- Your objective -
Show all lines of the entries in which the word "agent" is found.

- Study material -
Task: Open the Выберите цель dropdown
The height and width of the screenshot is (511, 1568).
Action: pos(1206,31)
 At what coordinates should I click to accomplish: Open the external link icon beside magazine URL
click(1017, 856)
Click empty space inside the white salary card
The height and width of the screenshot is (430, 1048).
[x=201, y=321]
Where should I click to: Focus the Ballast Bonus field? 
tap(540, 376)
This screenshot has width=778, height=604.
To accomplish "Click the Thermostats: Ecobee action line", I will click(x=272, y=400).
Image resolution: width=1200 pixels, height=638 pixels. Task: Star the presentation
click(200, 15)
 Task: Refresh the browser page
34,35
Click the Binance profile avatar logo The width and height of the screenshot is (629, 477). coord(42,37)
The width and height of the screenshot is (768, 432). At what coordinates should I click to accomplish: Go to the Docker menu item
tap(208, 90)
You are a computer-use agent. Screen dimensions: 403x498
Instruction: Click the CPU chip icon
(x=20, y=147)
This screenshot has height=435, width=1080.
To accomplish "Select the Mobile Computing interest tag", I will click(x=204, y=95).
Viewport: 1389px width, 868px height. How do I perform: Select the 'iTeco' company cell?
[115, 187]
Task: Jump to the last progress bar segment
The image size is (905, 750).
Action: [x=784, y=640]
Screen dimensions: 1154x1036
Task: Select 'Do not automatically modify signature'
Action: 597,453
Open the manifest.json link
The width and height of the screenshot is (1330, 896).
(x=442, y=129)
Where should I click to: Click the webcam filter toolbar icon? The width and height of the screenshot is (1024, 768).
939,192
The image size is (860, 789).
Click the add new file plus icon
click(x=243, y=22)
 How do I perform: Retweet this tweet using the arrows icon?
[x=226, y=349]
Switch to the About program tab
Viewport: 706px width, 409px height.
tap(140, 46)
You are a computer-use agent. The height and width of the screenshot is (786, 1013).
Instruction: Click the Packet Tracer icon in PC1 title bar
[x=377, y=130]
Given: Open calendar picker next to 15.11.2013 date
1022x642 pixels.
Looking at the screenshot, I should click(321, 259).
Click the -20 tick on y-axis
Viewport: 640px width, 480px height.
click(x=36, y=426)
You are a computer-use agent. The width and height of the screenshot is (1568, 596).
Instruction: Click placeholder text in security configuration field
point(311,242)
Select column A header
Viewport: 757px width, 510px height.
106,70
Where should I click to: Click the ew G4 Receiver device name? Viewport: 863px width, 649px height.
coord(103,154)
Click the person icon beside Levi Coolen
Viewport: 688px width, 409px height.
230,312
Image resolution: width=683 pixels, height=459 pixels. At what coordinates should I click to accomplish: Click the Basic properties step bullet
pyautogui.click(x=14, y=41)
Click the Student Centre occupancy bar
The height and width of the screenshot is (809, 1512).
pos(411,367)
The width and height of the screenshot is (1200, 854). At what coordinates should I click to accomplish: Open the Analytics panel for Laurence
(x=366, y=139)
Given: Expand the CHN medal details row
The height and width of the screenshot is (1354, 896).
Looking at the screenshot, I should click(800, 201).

- Response -
You are a computer-use agent. Screen dimensions: 403x498
You are a computer-use agent. The height and width of the screenshot is (786, 1013).
You are a computer-use agent. The width and height of the screenshot is (1568, 596).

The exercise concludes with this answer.